◆ TASK DESCRIPTION ◆
Render every line of the rows below as a JSON list of strings, one string per line, leaving out blank lines.

★ ★ ★ ★ ★

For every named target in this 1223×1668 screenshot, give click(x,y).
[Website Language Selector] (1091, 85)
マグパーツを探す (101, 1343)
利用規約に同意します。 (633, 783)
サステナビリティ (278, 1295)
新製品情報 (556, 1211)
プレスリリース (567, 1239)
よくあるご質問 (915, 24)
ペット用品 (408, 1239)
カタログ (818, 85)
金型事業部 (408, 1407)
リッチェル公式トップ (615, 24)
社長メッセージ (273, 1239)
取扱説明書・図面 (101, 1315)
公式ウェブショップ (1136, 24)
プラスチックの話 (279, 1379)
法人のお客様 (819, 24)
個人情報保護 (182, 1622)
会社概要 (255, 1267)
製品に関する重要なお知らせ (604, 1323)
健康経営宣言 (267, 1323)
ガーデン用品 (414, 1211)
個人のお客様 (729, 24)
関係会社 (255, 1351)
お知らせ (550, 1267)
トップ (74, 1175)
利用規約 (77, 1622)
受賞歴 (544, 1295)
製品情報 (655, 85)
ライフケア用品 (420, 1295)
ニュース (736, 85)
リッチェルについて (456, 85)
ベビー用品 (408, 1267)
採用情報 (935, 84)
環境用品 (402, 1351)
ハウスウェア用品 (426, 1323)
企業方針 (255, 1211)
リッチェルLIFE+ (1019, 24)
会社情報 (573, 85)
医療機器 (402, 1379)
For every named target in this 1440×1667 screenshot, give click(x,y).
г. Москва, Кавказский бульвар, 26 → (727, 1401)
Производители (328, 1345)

★ ★ ★ ★ ★

◆ ANSWER TO THIS EXERCISE ◆
[
  "For every named target in this 1223×1668 screenshot, give click(x,y).",
  "[Website Language Selector] (1091, 85)",
  "マグパーツを探す (101, 1343)",
  "利用規約に同意します。 (633, 783)",
  "サステナビリティ (278, 1295)",
  "新製品情報 (556, 1211)",
  "プレスリリース (567, 1239)",
  "よくあるご質問 (915, 24)",
  "ペット用品 (408, 1239)",
  "カタログ (818, 85)",
  "金型事業部 (408, 1407)",
  "リッチェル公式トップ (615, 24)",
  "社長メッセージ (273, 1239)",
  "取扱説明書・図面 (101, 1315)",
  "公式ウェブショップ (1136, 24)",
  "プラスチックの話 (279, 1379)",
  "法人のお客様 (819, 24)",
  "個人情報保護 (182, 1622)",
  "会社概要 (255, 1267)",
  "製品に関する重要なお知らせ (604, 1323)",
  "健康経営宣言 (267, 1323)",
  "ガーデン用品 (414, 1211)",
  "個人のお客様 (729, 24)",
  "関係会社 (255, 1351)",
  "お知らせ (550, 1267)",
  "トップ (74, 1175)",
  "利用規約 (77, 1622)",
  "受賞歴 (544, 1295)",
  "製品情報 (655, 85)",
  "ライフケア用品 (420, 1295)",
  "ニュース (736, 85)",
  "リッチェルについて (456, 85)",
  "ベビー用品 (408, 1267)",
  "採用情報 (935, 84)",
  "環境用品 (402, 1351)",
  "ハウスウェア用品 (426, 1323)",
  "企業方針 (255, 1211)",
  "リッチェルLIFE+ (1019, 24)",
  "会社情報 (573, 85)",
  "医療機器 (402, 1379)",
  "For every named target in this 1440×1667 screenshot, give click(x,y).",
  "г. Москва, Кавказский бульвар, 26 → (727, 1401)",
  "Производители (328, 1345)"
]